Canoeing on a crystal-clear high mountain lake in July is a good place to find oneself. Colorado rocks in the summer. Especially under a sky so blue it turns everything blue – even the pine trees, and even your husband’s face.
Good for the soul on any day, really.
My husband and I embarked on our three-hour tour on one of those July days. We loaded the canoe in the truck, packed a bottle of wine, a sack of Smartfood and two red solo cups — all to sustain us as we conquered the mighty shores of Joe Wright Reservoir, a lake favored by fisherpersons. I’m not one of them, but my husband is.
The mission on this day was simple: He was to fly fish. I was to row.
After we launched the boat, loaded with our supplies, we paddled around the lake – or, rather, I paddled around the lake. He cast his line and gave me instructions on how to navigate the canoe to the areas most likely to have the highest concentration of trout, a location just outside of where we were at all times. His canoe micro-management was annoying, but I let it slide since it was such a beautiful day.
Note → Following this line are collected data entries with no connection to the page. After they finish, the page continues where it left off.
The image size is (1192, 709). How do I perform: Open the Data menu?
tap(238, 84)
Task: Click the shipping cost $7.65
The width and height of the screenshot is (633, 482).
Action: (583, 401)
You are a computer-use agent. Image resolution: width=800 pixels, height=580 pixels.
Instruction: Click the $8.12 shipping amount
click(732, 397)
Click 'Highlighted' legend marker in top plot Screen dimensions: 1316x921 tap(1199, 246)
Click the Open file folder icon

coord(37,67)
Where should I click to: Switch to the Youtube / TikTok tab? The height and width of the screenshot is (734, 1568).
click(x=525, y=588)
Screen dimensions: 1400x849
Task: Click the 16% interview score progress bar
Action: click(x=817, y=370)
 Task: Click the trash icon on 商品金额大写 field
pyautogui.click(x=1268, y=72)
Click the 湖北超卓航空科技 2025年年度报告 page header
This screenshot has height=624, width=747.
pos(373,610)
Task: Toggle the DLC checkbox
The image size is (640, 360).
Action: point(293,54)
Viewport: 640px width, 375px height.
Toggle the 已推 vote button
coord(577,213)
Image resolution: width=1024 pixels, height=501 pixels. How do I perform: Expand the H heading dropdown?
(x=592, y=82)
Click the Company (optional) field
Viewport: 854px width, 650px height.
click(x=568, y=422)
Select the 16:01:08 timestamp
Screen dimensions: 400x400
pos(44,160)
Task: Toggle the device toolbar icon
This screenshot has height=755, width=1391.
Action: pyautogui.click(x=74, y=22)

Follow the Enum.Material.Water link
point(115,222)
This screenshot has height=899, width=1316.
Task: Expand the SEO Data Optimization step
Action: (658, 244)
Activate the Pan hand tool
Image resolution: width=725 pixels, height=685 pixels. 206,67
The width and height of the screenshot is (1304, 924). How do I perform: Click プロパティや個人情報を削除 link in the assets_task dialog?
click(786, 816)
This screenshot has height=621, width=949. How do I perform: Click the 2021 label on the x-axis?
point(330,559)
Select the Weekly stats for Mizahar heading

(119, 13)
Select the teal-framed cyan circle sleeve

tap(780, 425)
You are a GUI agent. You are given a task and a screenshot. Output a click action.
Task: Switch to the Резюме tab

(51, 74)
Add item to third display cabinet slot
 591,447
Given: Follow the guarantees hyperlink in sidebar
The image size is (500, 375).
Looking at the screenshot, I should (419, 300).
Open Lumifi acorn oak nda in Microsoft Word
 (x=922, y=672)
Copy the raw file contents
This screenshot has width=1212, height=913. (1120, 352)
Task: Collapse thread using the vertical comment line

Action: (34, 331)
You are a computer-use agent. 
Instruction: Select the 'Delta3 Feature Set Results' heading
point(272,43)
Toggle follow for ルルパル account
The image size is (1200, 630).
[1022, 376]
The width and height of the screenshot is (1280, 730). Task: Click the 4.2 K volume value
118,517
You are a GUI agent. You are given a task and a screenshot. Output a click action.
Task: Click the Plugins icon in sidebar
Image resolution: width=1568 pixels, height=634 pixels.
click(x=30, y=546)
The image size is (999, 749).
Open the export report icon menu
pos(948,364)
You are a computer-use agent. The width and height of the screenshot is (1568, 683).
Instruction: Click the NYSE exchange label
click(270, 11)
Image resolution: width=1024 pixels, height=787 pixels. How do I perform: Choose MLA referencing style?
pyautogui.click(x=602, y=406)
“Use the paddle to turn, Amy. Pull it toward you. There ya go. You’re doing a good job. Whoop, I think I caught a big one.”
He caught a lot of fish that day. He released them all since we have a no-kill policy while I’m rowing. It was a good day. I paddled and sipped wine while he hunted fish and played the role of canoe captain.
And then, at a certain golden moment, the incident occurred. The great fish hook infarction. I, the paddle lady, felt something in my cheek and it hurt – a sort of tugging sensation. What in the hell would feel like that? Was it a bee? Oh. Wait. Yes. Got it. My husband hooked me. He landed his fly hook smack in my mid-cheek. Stunned, I screamed and politely requested he remove it. (Ok, maybe not that politely, and maybe not those exact words).
He lunged forward from the back of the canoe, yanked the hook out of my cheek. Ah, Freedom. As he backed into his seat, doing that very straight canoe walk thing he taught me 10,000 times, I felt the boat get a little rowdy and — bam. The boat capsized in the middle of the lake.
Did I mention this was a high mountain lake with water so cold people have been known to die from exposure? Ok, well, nonetheless, we were in it. So was my red solo cup — and the cooler and everything else. We created our own debris field. I saw a single paddle float by, but couldn’t quite reach it. And also a sack of almonds floated on past.
After we capsized, my husband, who is a true gentleman, grabbed me in the water and asked if I was ok. I replied, “Yes. I’m perfectly fine.”
Then he spoke these words, which will haunt my dreams forever: “Ok, here’s what we’re going to do. We’re going to swim under the canoe and flip it over. I learned this in Boy Scouts. Swim under and flip. Let’s do it.”
Hasn’t it been a while since he was in Boy Scouts? My frozen brain asked me, internally.
So, I responded, “Fuck you. I am not swimming under a canoe. See you on shore.” And thus, I made my way to shore – waterlogged hiking boots and all. He eventually made it, too, hauling the still-unflipped canoe anchored to his head.
Many lessons were had on this day. If you’re on a body of water, always wear a life vest. This is important. If you need to swim to shore in an urgent situation, let go of your sunglasses and your hat and, if necessary, let go of your boat.
Most importantly, if your husband asks you to swim under and then flip a canoe a mile from shore in an icy lake, based on Boy Scout teachings from 40 years ago, tell him to fuck off and save yourself.
It was scary, but to be honest, I’ve always wanted a pierced cheek. So it all worked out just fine.